Supplied material START
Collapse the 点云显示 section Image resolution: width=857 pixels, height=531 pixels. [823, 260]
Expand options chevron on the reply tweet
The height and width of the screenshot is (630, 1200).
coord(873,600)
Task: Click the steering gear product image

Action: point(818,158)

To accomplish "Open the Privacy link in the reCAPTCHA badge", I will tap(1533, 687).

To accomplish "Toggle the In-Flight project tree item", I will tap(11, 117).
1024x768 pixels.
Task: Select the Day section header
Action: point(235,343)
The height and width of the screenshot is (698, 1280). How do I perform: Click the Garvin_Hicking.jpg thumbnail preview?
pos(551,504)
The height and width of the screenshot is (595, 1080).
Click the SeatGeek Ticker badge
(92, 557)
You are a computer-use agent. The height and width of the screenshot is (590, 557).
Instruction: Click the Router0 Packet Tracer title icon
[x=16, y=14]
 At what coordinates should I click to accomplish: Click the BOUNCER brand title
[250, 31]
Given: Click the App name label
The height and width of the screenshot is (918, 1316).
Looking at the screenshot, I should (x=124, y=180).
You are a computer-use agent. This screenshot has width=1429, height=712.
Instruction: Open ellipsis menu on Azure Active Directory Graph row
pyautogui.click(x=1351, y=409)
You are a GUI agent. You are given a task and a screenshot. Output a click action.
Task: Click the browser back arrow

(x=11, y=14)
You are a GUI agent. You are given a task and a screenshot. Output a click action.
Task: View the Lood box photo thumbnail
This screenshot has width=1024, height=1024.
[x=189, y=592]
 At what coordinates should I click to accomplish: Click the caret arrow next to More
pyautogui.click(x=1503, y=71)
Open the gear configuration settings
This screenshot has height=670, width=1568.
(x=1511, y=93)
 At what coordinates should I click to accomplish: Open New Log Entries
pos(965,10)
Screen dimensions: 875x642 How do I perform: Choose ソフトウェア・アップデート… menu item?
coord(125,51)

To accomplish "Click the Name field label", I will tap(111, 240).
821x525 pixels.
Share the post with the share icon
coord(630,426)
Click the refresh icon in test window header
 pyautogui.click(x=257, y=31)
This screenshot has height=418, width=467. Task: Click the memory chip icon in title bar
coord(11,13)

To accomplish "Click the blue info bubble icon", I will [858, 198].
Supplied material END
▸ **Problem requirements**
Repeat every entry word for word.

▸ **Solution for this problem**
Collapse the 点云显示 section Image resolution: width=857 pixels, height=531 pixels. [823, 260]
Expand options chevron on the reply tweet
The height and width of the screenshot is (630, 1200).
coord(873,600)
Task: Click the steering gear product image

Action: point(818,158)

To accomplish "Open the Privacy link in the reCAPTCHA badge", I will tap(1533, 687).

To accomplish "Toggle the In-Flight project tree item", I will tap(11, 117).
1024x768 pixels.
Task: Select the Day section header
Action: point(235,343)
The height and width of the screenshot is (698, 1280). How do I perform: Click the Garvin_Hicking.jpg thumbnail preview?
pos(551,504)
The height and width of the screenshot is (595, 1080).
Click the SeatGeek Ticker badge
(92, 557)
You are a computer-use agent. The height and width of the screenshot is (590, 557).
Instruction: Click the Router0 Packet Tracer title icon
[x=16, y=14]
 At what coordinates should I click to accomplish: Click the BOUNCER brand title
[250, 31]
Given: Click the App name label
The height and width of the screenshot is (918, 1316).
Looking at the screenshot, I should (x=124, y=180).
You are a computer-use agent. This screenshot has width=1429, height=712.
Instruction: Open ellipsis menu on Azure Active Directory Graph row
pyautogui.click(x=1351, y=409)
You are a GUI agent. You are given a task and a screenshot. Output a click action.
Task: Click the browser back arrow

(x=11, y=14)
You are a GUI agent. You are given a task and a screenshot. Output a click action.
Task: View the Lood box photo thumbnail
This screenshot has width=1024, height=1024.
[x=189, y=592]
 At what coordinates should I click to accomplish: Click the caret arrow next to More
pyautogui.click(x=1503, y=71)
Open the gear configuration settings
This screenshot has height=670, width=1568.
(x=1511, y=93)
 At what coordinates should I click to accomplish: Open New Log Entries
pos(965,10)
Screen dimensions: 875x642 How do I perform: Choose ソフトウェア・アップデート… menu item?
coord(125,51)

To accomplish "Click the Name field label", I will tap(111, 240).
821x525 pixels.
Share the post with the share icon
coord(630,426)
Click the refresh icon in test window header
 pyautogui.click(x=257, y=31)
This screenshot has height=418, width=467. Task: Click the memory chip icon in title bar
coord(11,13)

To accomplish "Click the blue info bubble icon", I will [858, 198].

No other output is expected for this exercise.